The Masked Monkey
- Author: Franklin W. Dixon
- Language: English
- Series: The Hardy Boys
- Genre: Detective, mystery
- Publisher: Grosset & Dunlap
- Publication date: 1972
- Publication place: United States
- Media type: Print (hardback & paperback)
- Pages: 178 pp
- Preceded by: Danger on Vampire Trail
- Followed by: The Shattered Helmet

= The Masked Monkey =

1972 book by Franklin W. Dixon

The Masked Monkey is the fifty-first volume in the original The Hardy Boys series of mystery books for children and teens published by Grosset & Dunlap.

This book was written for the Stratemeyer Syndicate by Vincent Buranelli in 1972.

== Plot summary ==
The Hardy brothers' search for the missing son of a wealthy industrialist leads them to Brazil and great danger. Chet's hobby at the time is retrieving golf balls from the bottom of ponds at the golf courses around the Bayport area. This yields important clues that help the Hardys round up a gang of criminals who help other criminals change their identity.
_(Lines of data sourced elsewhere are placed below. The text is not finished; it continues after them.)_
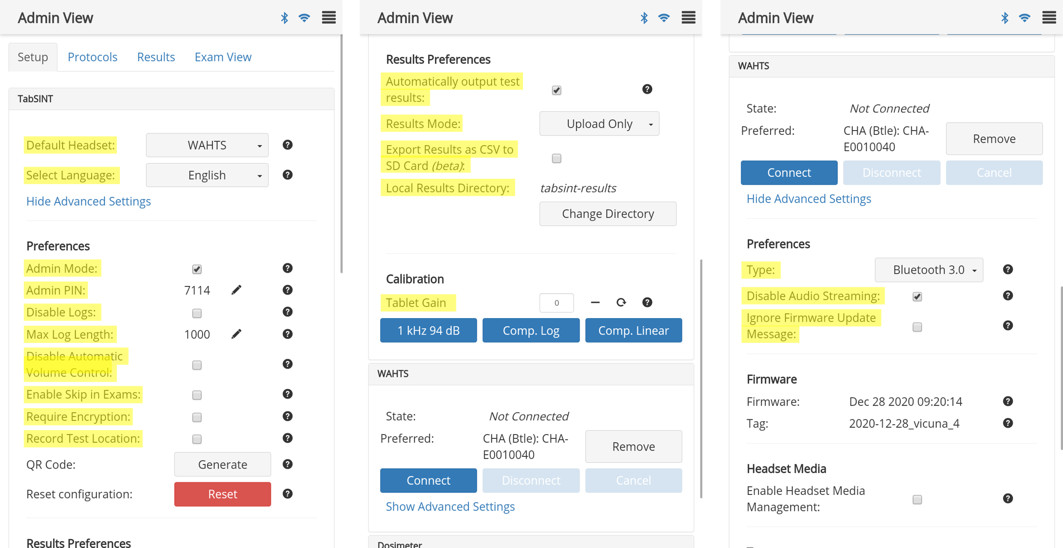Expand the Results Mode Upload Only dropdown
The image size is (1063, 548).
coord(599,124)
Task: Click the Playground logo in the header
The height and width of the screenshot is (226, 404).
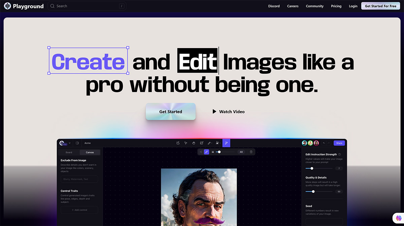Action: point(24,6)
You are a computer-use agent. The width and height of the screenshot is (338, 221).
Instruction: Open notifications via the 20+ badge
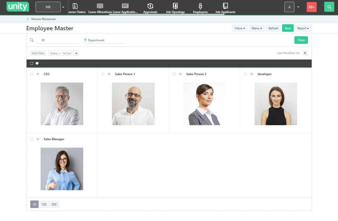[312, 7]
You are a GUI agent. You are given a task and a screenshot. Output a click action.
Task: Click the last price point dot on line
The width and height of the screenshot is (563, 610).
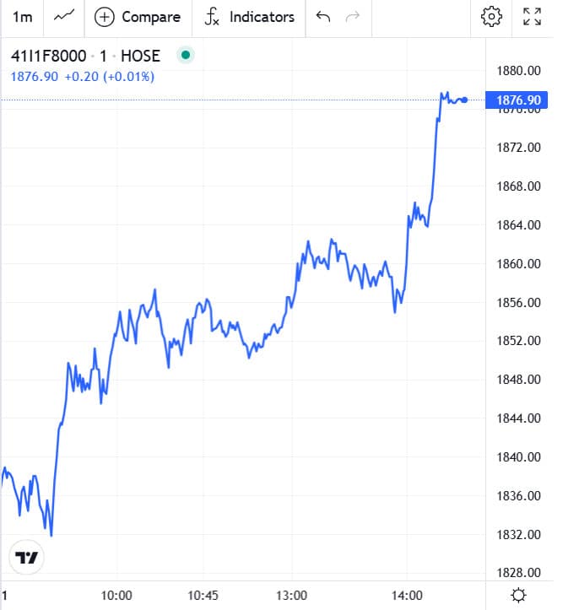coord(464,100)
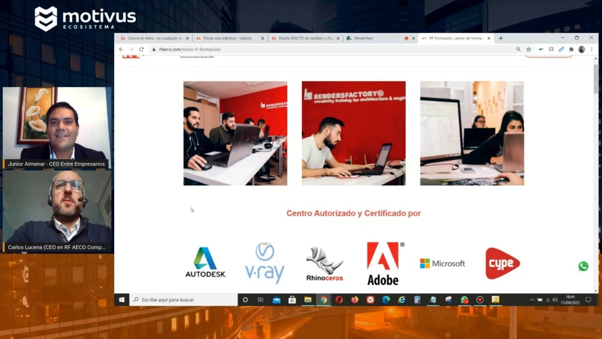The image size is (602, 339).
Task: Reload the page with the refresh icon
Action: click(141, 49)
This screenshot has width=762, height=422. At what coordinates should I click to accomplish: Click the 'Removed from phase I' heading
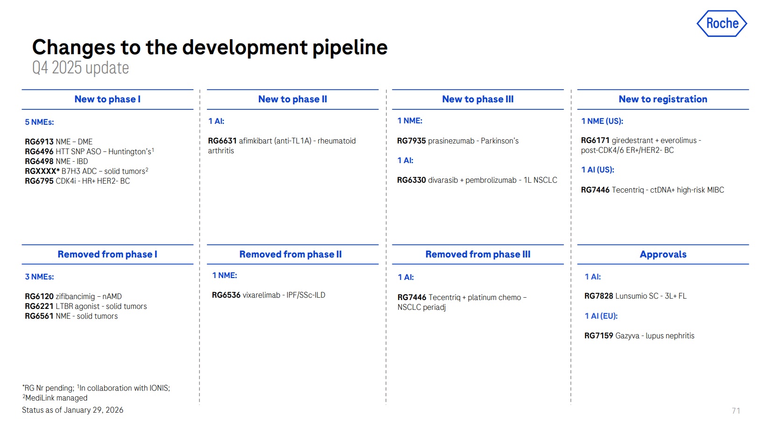pyautogui.click(x=107, y=254)
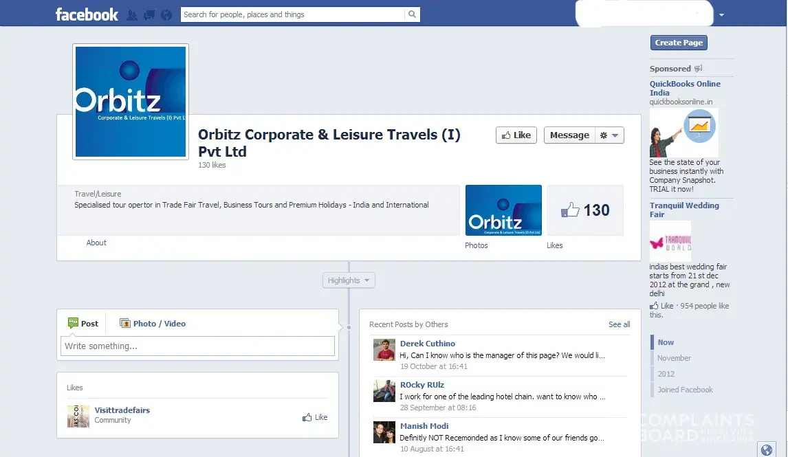Click the Write something text field
The image size is (788, 457).
197,346
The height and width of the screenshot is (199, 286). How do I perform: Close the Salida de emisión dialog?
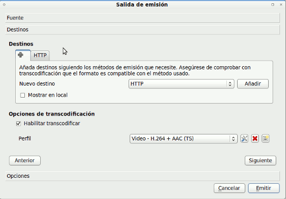click(281, 4)
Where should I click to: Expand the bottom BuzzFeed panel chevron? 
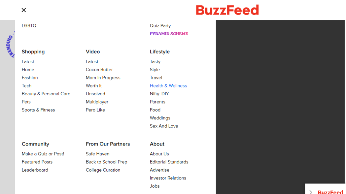pos(311,192)
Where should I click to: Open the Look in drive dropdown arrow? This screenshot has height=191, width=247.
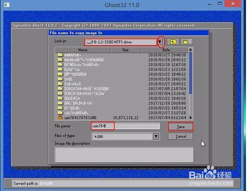coord(160,42)
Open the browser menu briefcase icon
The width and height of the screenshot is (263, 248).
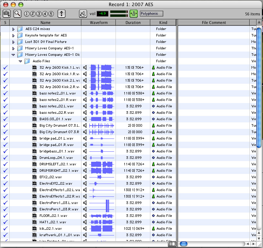tap(6, 14)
Characters include Joe Hardy, Frank Hardy, Fenton Hardy, Laura Hardy, Aunt Gertrude, Chester Morton, J.G Retson, Phil, Tony, Joachim San Marten, Gus McCormick, Mr Jackson, Mrs Martha Jackson, Harris, Harry Grimsel, Sam Radley, Belkin, and Moreno.

The story takes place in Granite City, Bayport, New York, Belém, and Manaus.